In step four, there are two interesting advanced options. Setting a log path will get you a directory full of detailed job logs, useful when something is mysteriously failing. Setting a key pair will allow you to SSH into your master instance, which runs a detailed Hadoop job tracker UI over HTTP on port 9100 (SSH tunnel in to see it in a browser). The tracker lets you dig into individual tasks or see an overall progress graph.
Step five is where you can define a setup script. This script is where you’ll do all of your per-machine preparation, such as downloading uniform data or installing additional packages.
For lengthy jobs, EMR’s graphs are a useful way to observe job flow progress. Your two most useful graphs are Average Map Tasks Running (top left), telling you how many mapper tasks are currently in progress, and Average Map Tasks Remaining (second from left on the top row), telling you how many mapper tasks have not yet started.
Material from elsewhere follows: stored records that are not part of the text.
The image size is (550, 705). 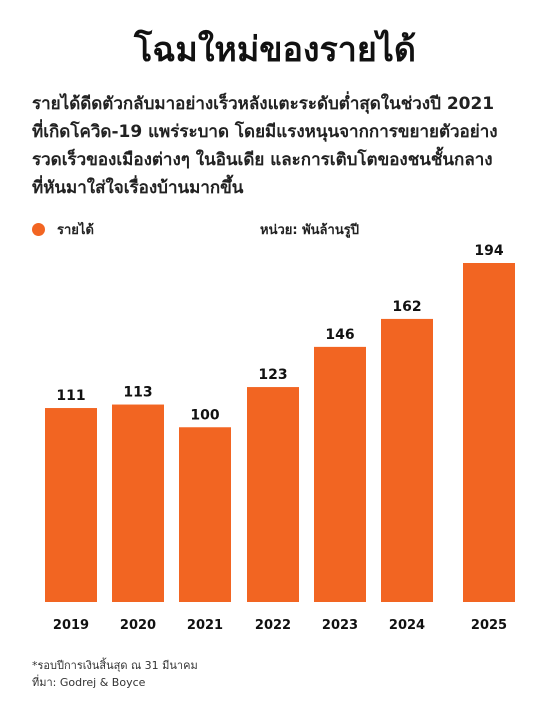 I want to click on x-tick-label-2023: 2023, so click(x=340, y=626).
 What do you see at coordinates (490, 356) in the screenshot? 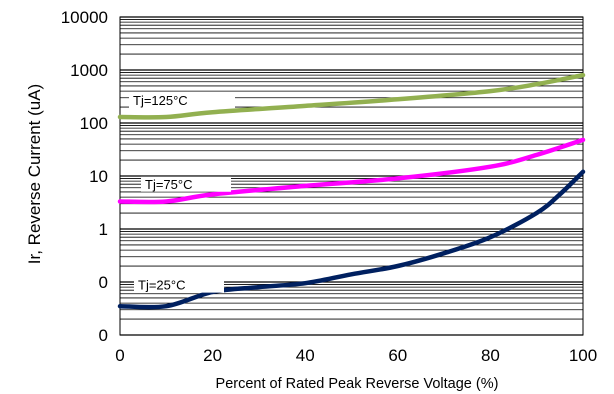
I see `x-tick-label: 80` at bounding box center [490, 356].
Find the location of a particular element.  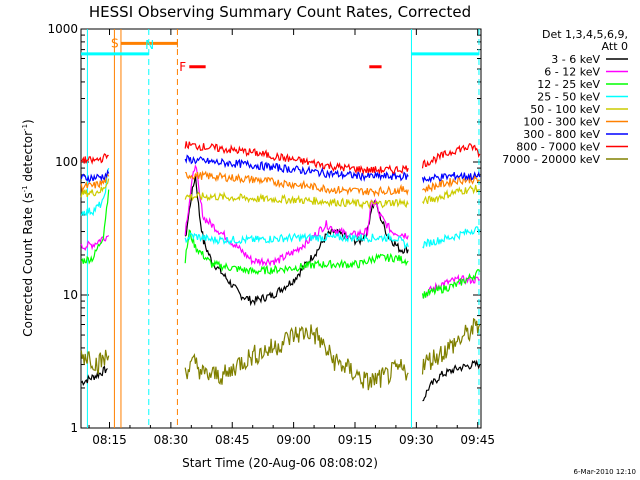

legend-label: 300 - 800 keV is located at coordinates (562, 134).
While the job is in progress, you’ll see the second graph progress downward toward zero, and the first graph pegged to the top and then progressing downward as well. The amount of time the first graph spends below the maximum represents wasted money, spent on CPU’s twiddling their thumbs waiting for straggler jobs to come in. This problem will be worse if you have more machines working on your job, leading to a very simple speed/cost tradeoff. If you want your job done fast, some of your machines won’t be doing much once the main crush is over. If you want your job done cheap, keep a smaller number of machines going to reduce the number of idle processors at the end.
I ran the same job twice with a different number of machines each time, and saw a cost of $4.90 for five instances over 17 hours vs. $9.40 for twenty instances over 7 hours. If you don’t need the results fast, save the five bucks and let it run overnight. If you don’t use spot pricing, this same job would have cost $40 slow or $78 fast.
To try all this yourself, I’ve set up a bucket with sample data from the OSM route relations job.
The end result is something I’m super happy about: a complete worldwide dataset of simplified roads and routes that’s suitable for high-quality labels and route shields.